To keep this review short, let me point out the Three Scenes that Made It For Me and leave it at that - except just to mention that it has a very powerful visual style and elicits award-worthy performances from several actors, especially Oldman. As to those three scenes - and by the way, SPOILERS AHEAD!!!

(1) The king pays a surprise visit to Churchill in his bedroom, when the P.M. is at the end of his rope and is feeling completely powerless and alone. Viewing it from Churchill's point of view (in spite of a knowledge of history that would prove otherwise), my gut, as the king entered the room, told me: "This is where George VI asks Churchill to step down." Then, amazingly, he sits down next to Churchill on the edge of his bed and whispers, "You have my full support." I actually burst into tears at that point, so strongly did I feel what that moment meant for Churchill.

(2) Acting on a hint from the king, Churchill impulsively bolts from his limo and rides the Underground to Westminster, chatting up the common people along the way. What he finds out from talking to them, added to what he learns later by polling the "outer cabinet" at Westminster, emboldens him to stand up to the War Cabinet that has been trying to undermine his policy "to wage war at all costs."

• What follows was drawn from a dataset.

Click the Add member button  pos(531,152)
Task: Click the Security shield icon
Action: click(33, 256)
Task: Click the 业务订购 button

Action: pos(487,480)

(3) The scene in which Churchill hides in a closet (a water closet, actually) and phones Franklin D. Roosevelt. It is not a scene that presents the U.S., or F.D.R., in a favorable light. But in a very powerful way, it visually conveys Churchill's frustration, isolation, and helplessness at what the film's title very aptly - in spite of the years of Luftwaffe shelling that followed - describes as his nation's darkest hour.